The third annual all-things-games festival — appropriately dubbed “level 3” — took place in Toronto last weekend, and was filled with game industry and game enthusiasts alike. Coombe participated in one of the last panels of the three-day fest. Also on the Sticking The Landing—Strategies On Shepherding The Next Big Project with Coombe was by Untold Entertainment’s Ryan Henson Creighton (Sissy’s Magical Ponycorn Adventure), Julian Spillane of Silicon Knights (X-Men Destiny) and moderated by Inner Space co-host Ajay Fry.
“The best thing you can do is to release something and get feedback on it,” reiterated Coombe. “Get it out there and stop trying to make the best game ever. It’s a good learning opportunity.”
On the subject of deadlines, Spillane and Creighton expressed differing opinions.

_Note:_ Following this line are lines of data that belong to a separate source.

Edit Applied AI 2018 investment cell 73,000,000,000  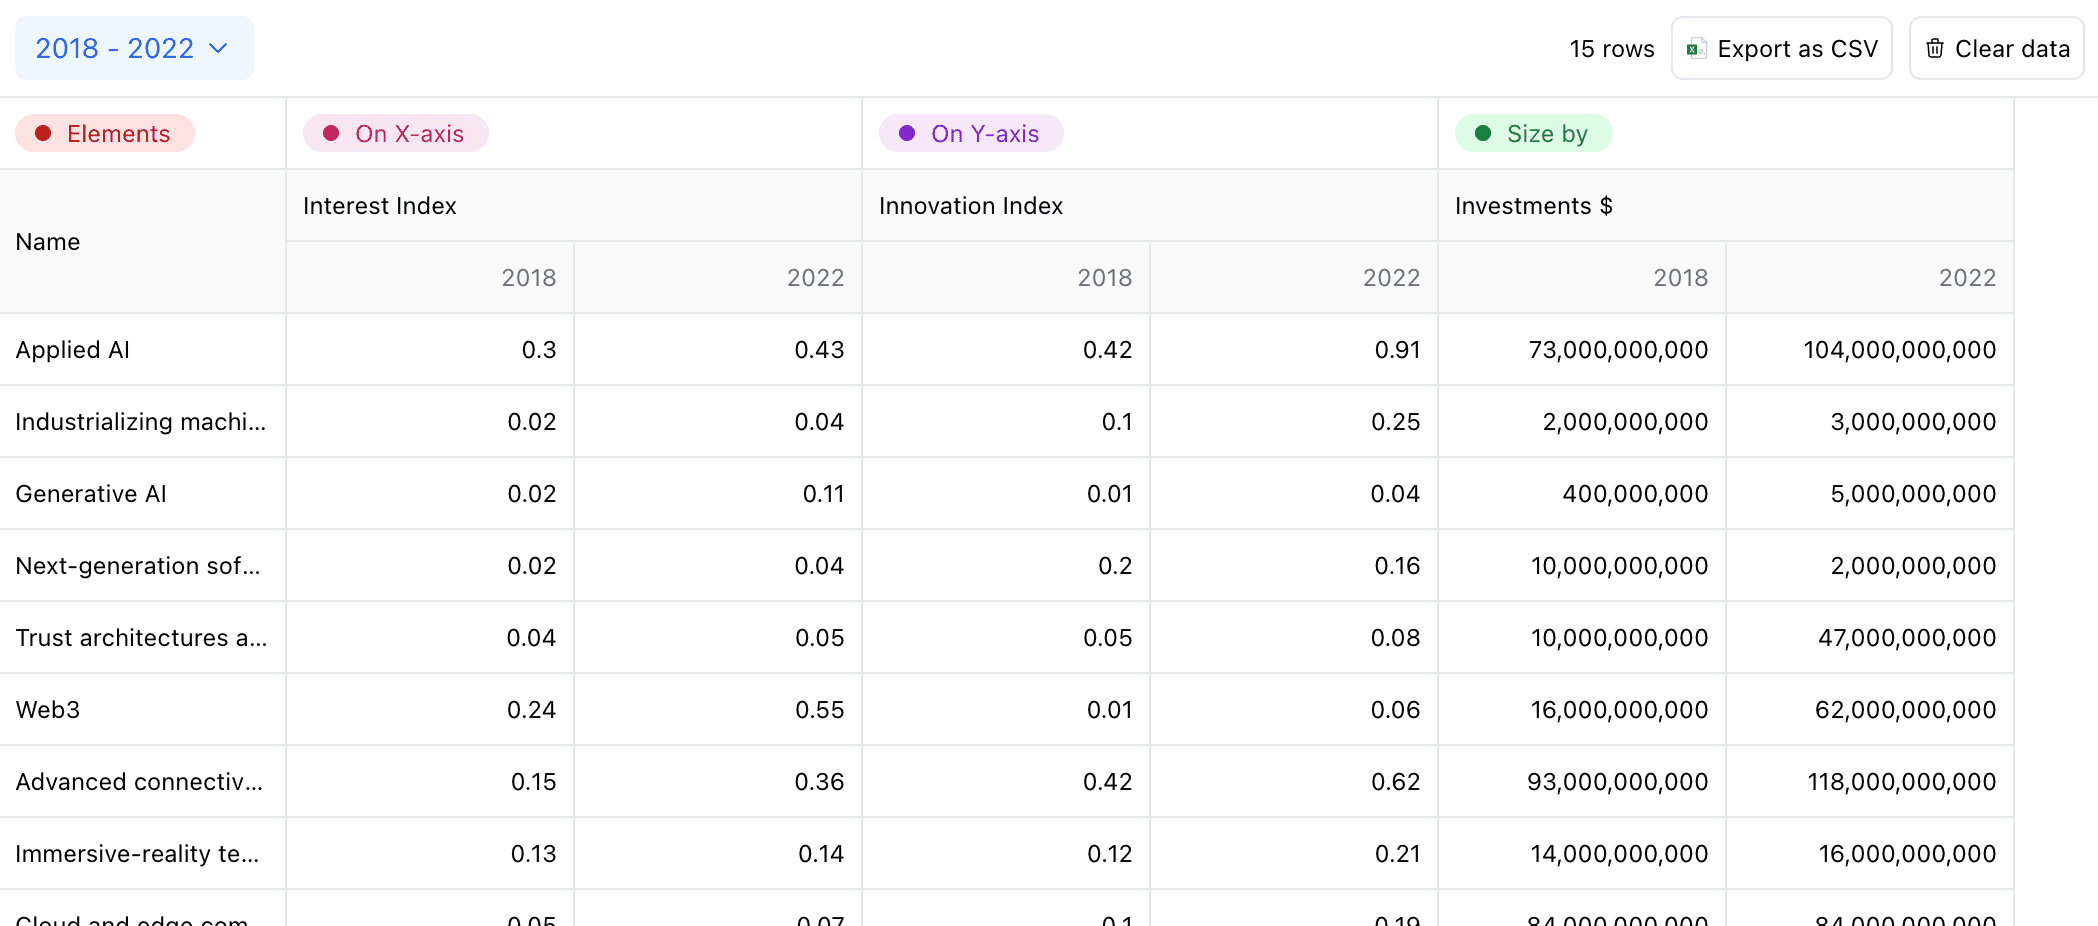tap(1617, 350)
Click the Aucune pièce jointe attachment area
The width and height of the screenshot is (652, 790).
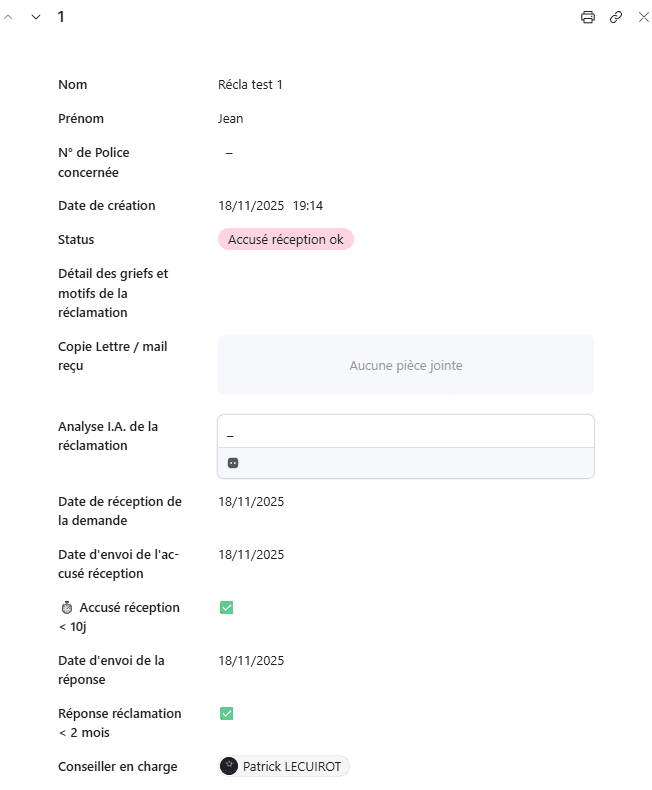click(405, 365)
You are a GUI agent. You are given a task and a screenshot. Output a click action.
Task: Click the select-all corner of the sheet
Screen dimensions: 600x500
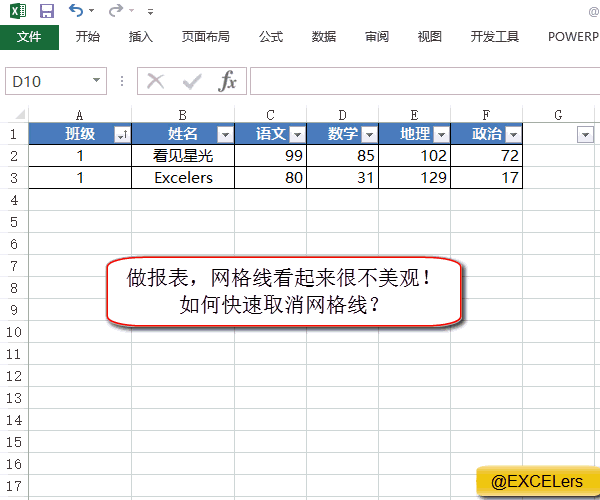pos(14,115)
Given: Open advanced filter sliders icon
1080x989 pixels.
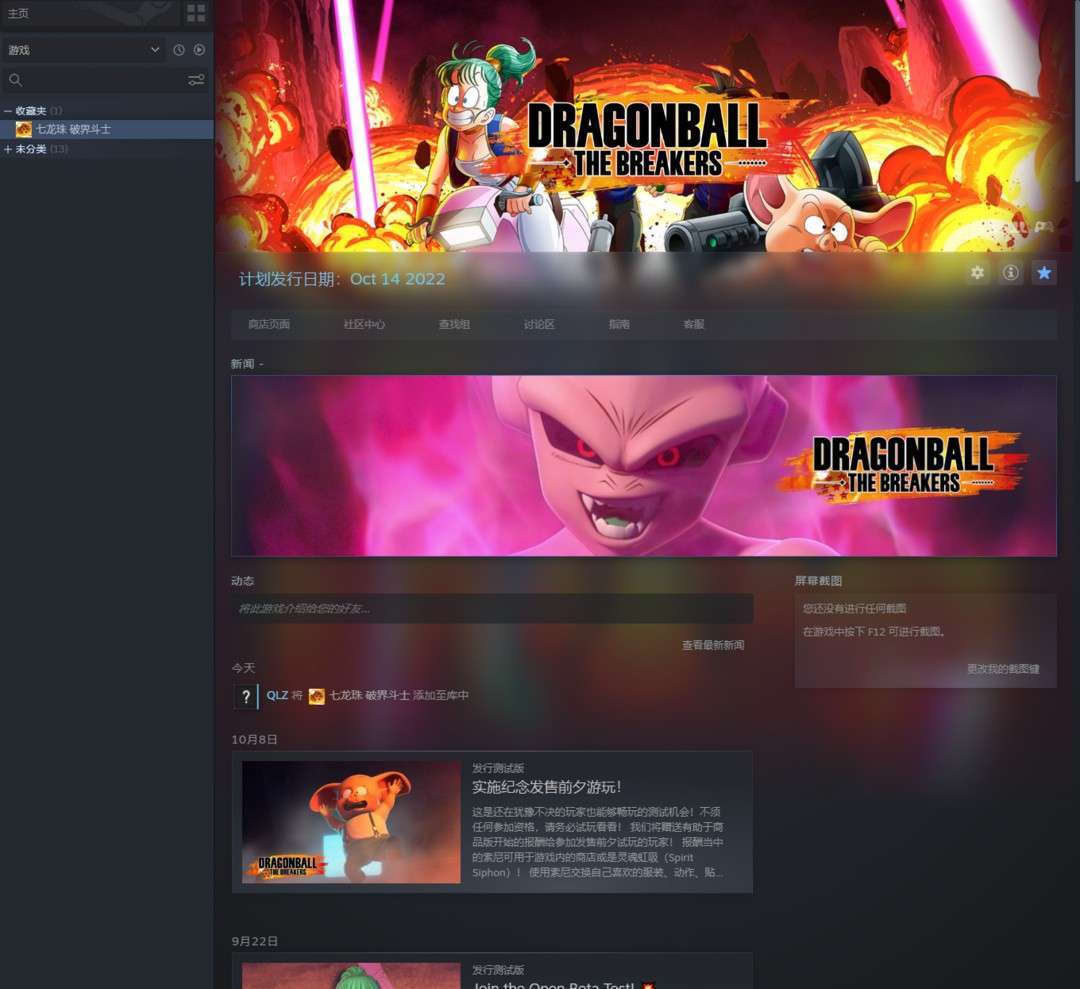Looking at the screenshot, I should click(196, 80).
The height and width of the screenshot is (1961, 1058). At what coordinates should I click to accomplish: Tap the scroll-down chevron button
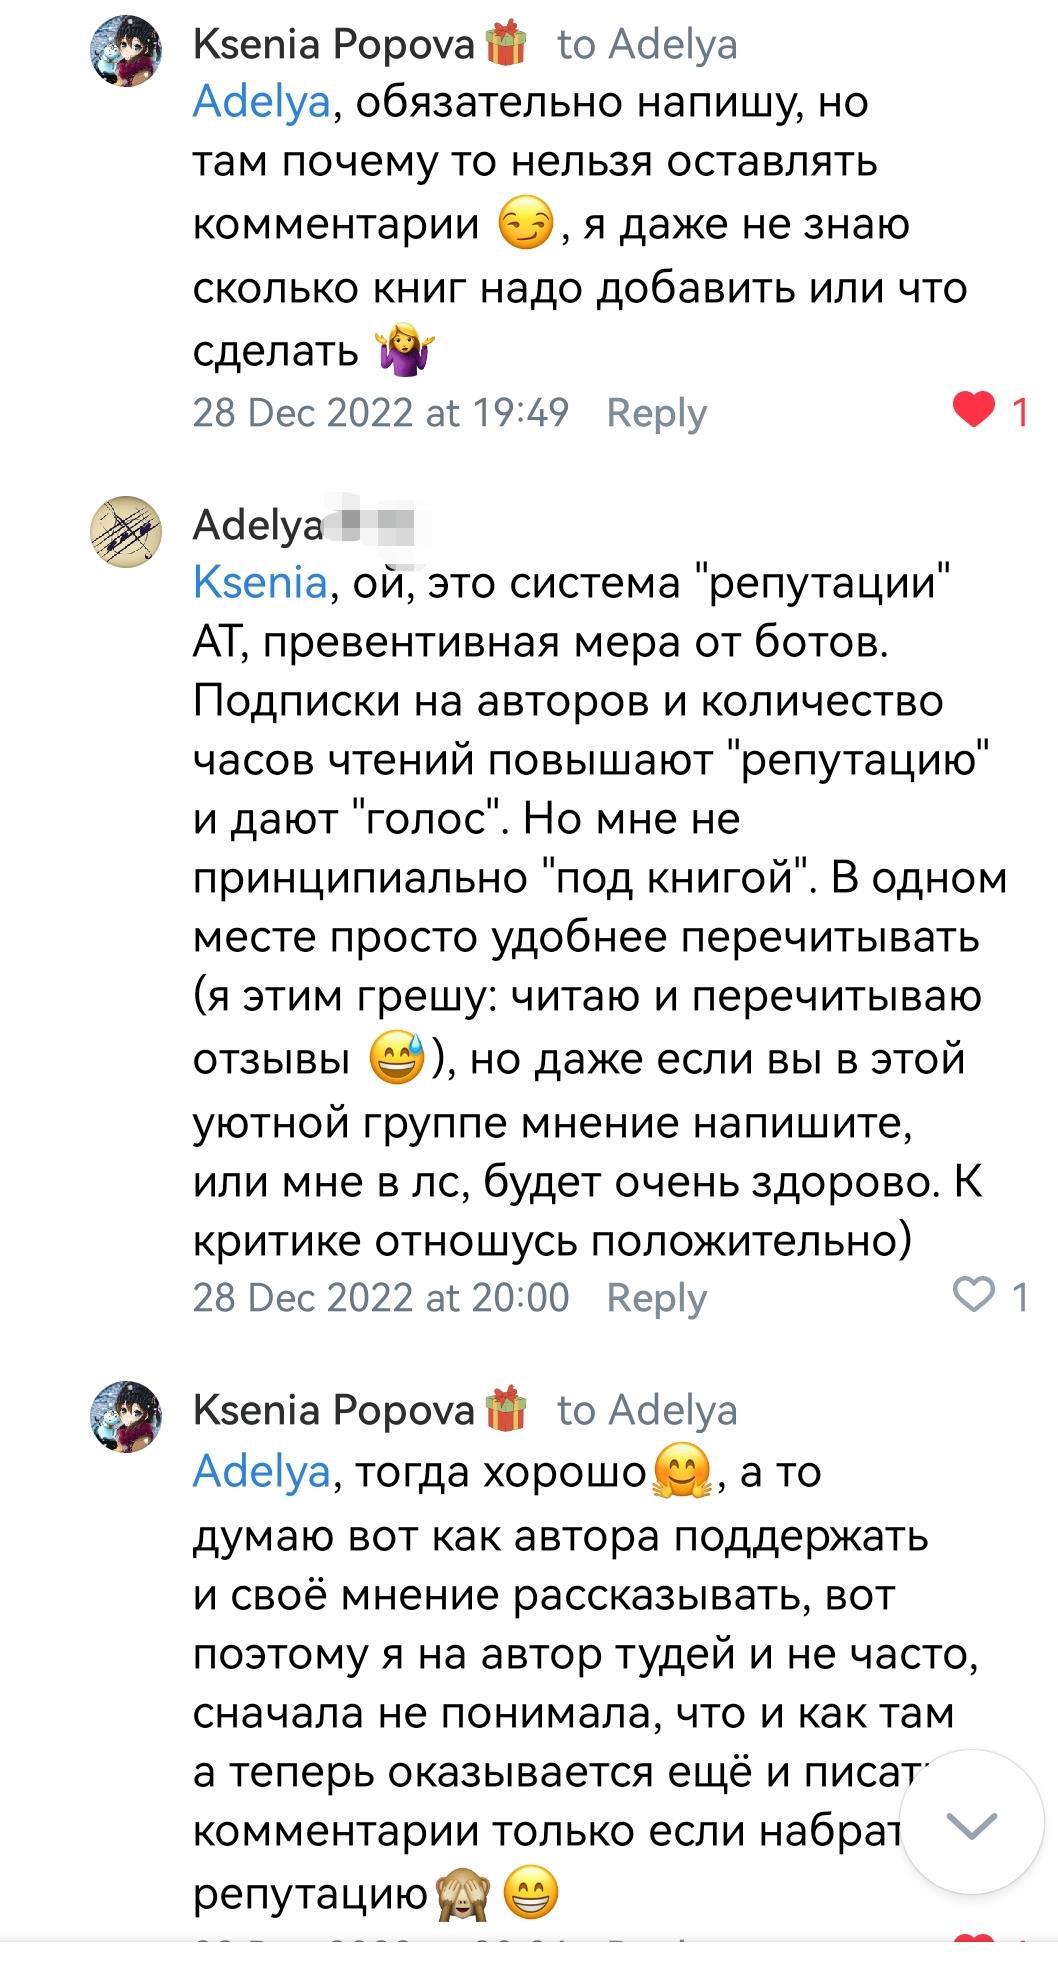tap(971, 1825)
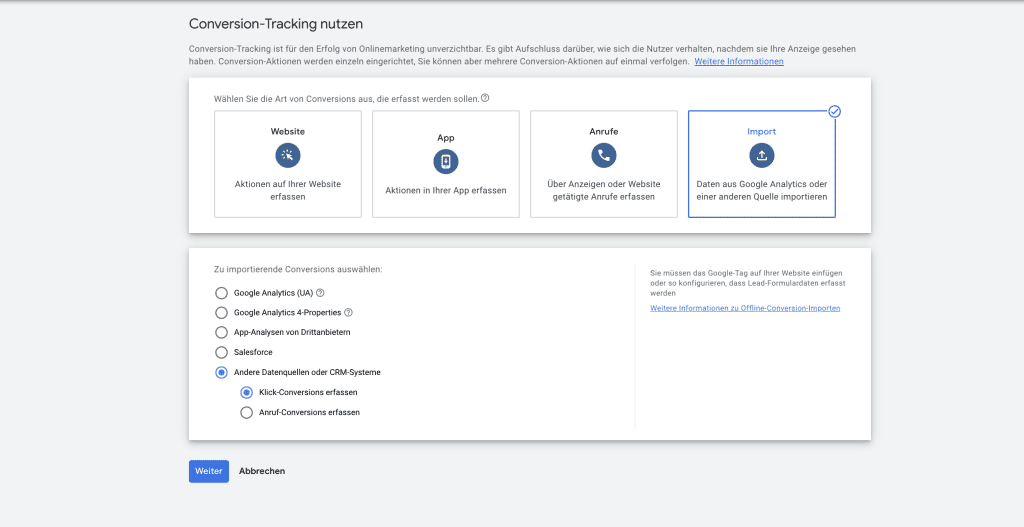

Spillane feels that once deadlines are set, you should be “incredibly vigilant” while Creighton took a different approach.
“You are your own worst boss,” he said. “Get your mom or your buddy to set a deadline for you,” as reporting to someone else can help motivate your work.
Spillane added that if you’re working for a bigger company, not hitting milestone deadlines can mean being penalized — at a hefty cost, so practicing meeting your goals can be beneficial for your career in the long run.
As for starting up your own company, Spillane — who founded Frozen North Studio before moving to Silicon Knights — said it requires “some level of insanity,” noting that there’s plenty of opportunities for new talent.
It goes without saying that start-ups come with challenges — Coombe said it depends on your risk-tolerance, but it can be done. Get Set Games was born out of the basement and the team members all held down full-time jobs while doing what they loved in their spare time. Sound familiar?
Even with all the risks involved, “that should never be a reason not to do it and not make games,” said Coombe firmly.
Persistence and passion paid off in Get Set’s case: Mega Jump recently surpassed 18 million downloads since its launch a year and a half ago, and the side-scrolling follow-up, Mega Run (“It took us a long time to come up with that name,” joked Coombe) is slated for a Q1 2012 release.
While a game like Mega Jump appeals to more of a mass audience, Creighton is working on word puzzle Spellirium. His target audience? “Anyone who will pay $5 for this game,” he said.
Tailoring the game to “word nerds,” he’s putting the game at a higher price point to gun for a more specific, niche crowd rather than free or $0.99 for a broader audience.
And for those who aren’t looking to start their own companies, but work for existing ones, Spillane advises: “Attitude is better than aptitude — but there is a balance.”